Na pewno istotna jest też informacja, co było robione w aucie i oczywiście wygląd, bo wiele osób kupuje oczami. Jakby widzieli auto przed czyszczeniem, to zapewne by na niego nawet nie spojrzeli. Każdy samochód przed sprzedażą oddaję na profesjonalne czyszczenie. Nie jest to tylko same mycie i odkurzanie. I nie jest to tania usługa, bo za to płacę do 2 tysięcy złotych. Ale wtedy samochód lśni, jest odświeżony, ma wypolerowany i zabezpieczony lakier. A trzeba pamiętać, że wiele osób na to zwraca przede wszystkim uwagę.
Na jakie samochody jest największy popyt?

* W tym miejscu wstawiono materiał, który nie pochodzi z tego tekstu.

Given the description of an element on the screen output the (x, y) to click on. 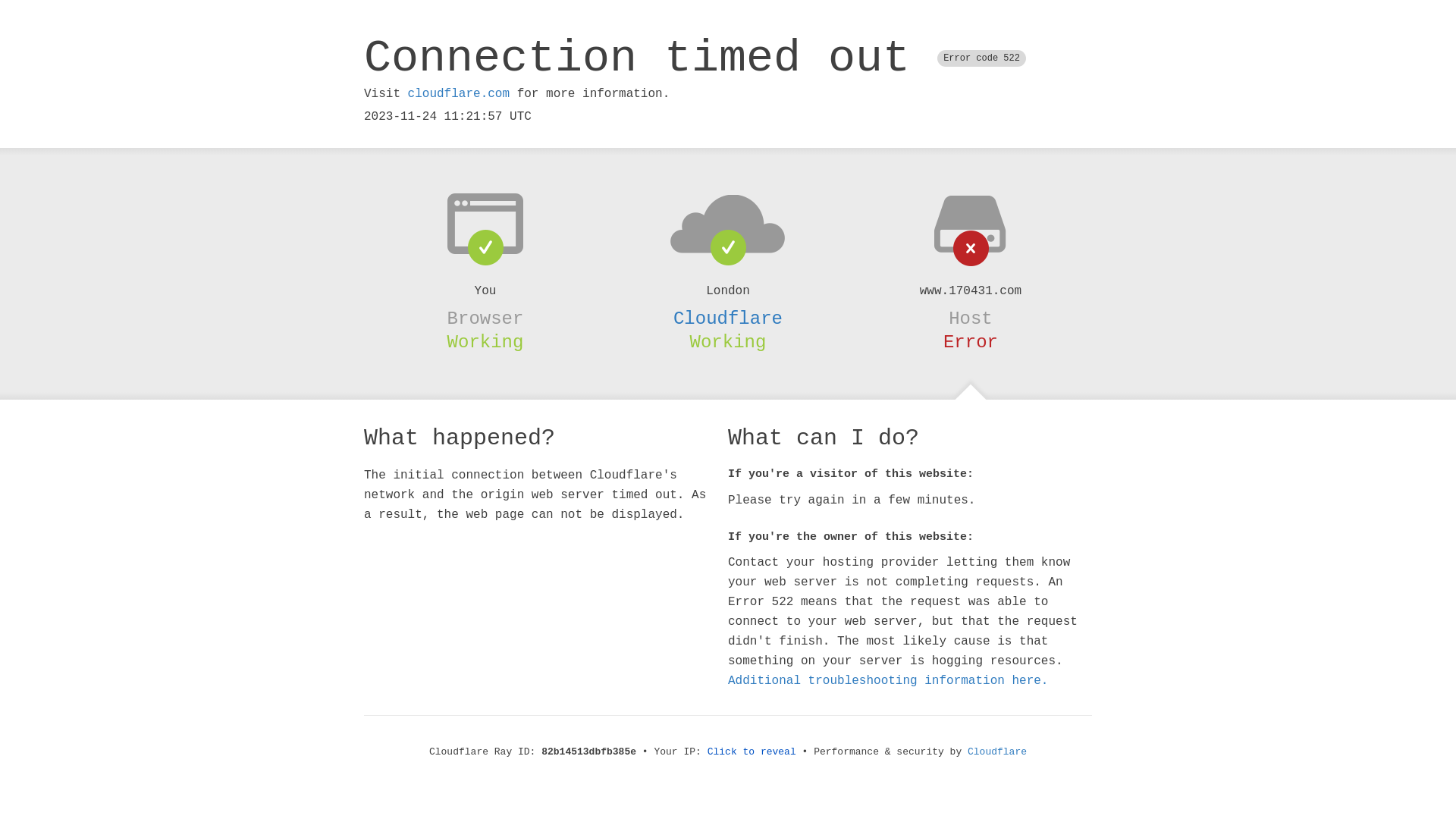
Additional troubleshooting information here. Element type: text (888, 680)
Click to reveal Element type: text (751, 751)
Cloudflare Element type: text (727, 318)
Cloudflare Element type: text (996, 751)
cloudflare.com Element type: text (458, 93)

- Ulubione auta to SUV-y, kombi oraz małolitrażowe w zależności od zawartości portfela i gdzie auto ma być użytkowane. Najwięcej chętnych jest na auta w wieku do 10 lat. Co ciekawe, coraz mniej osób obawia się samochodów z automatyczną skrzynią biegów. Wiele lat temu trudno było takie auto sprzedać. A to przecież taka wygoda, zwłaszcza w jeździe miejskiej. Dużym zainteresowaniem cieszą się dzisiaj auta japońskie. Nie brakuje też chętnych na samochody z napędem hybrydowym. Nieco trudniej znaleźć amatorów na używane "elektryki". Trudno się dziwić. Mój znajomy chce się właśnie pozbyć prawie nowego "elektryka" po tym, jak się spóźnił na ważne zebranie w Warszawie. Podczas jazdy zapaliła mu się kontrolka, że musi podładować akumulator. Znalazł najbliższą stację ładowania, ale przed nim stało osiem samochodów. Stracił mnóstwo czasu i nerwów.

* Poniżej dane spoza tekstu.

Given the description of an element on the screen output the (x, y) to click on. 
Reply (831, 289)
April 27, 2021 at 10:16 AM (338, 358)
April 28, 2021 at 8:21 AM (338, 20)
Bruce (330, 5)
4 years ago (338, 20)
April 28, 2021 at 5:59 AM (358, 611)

A są teraz marki, które się nie psują?
- To mit. Nie ma aut bezawaryjnych. Ich żywotność zależy od tego, jak je użytkujemy i o nie dbamy. To jest podstawa. Era legendarnych mercedesów "beczek", które miały milionowe przebiegi już minęła. Dzisiaj już takich aut się nie produkuje. Po ostatnich zmianach na stacjach paliw, gdzie wprowadzono nowe normy jakościowe, co rusz zapala się jakaś kontrolka na desce rozdzielczej. To "wariuje" elektronika, którą są naszpikowane obecne auta. Jest się co psuć.
Do jakich są najdroższe części albo są trudno dostępne?

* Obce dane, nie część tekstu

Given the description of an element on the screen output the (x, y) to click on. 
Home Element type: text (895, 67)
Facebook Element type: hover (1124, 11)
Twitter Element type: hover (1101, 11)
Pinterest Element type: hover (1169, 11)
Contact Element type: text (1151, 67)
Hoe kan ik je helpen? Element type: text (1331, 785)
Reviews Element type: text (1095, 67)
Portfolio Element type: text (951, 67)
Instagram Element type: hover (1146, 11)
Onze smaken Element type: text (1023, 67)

- Najwięcej zapłacimy za części do aut amerykańskich. Nie do wszystkich dostaniemy je też od ręki. Na niektóre trzeba czekać kilka dni. Trudniej jest też o zamienniki. W przypadku aut europejskich nie ma z tym problemu.
Jeśli kupię auto i za kilka miesięcy ulegnie poważnej awarii, np. rozpadnie się silnik, to mam szanse na jakąś rekompensatę? Jak to wygląda w przypadku rękojmi?
- Nie ma problemu z naprawą; każde auto ma u mnie w cenie gwarancję i na koszt gwaranta jest naprawiane. Mam zasadę, że moja cena za auto nie podlega negocjacji. W zamian za to proponuję pakiet gwarancyjny. To jest korzystne dla obydwu stron.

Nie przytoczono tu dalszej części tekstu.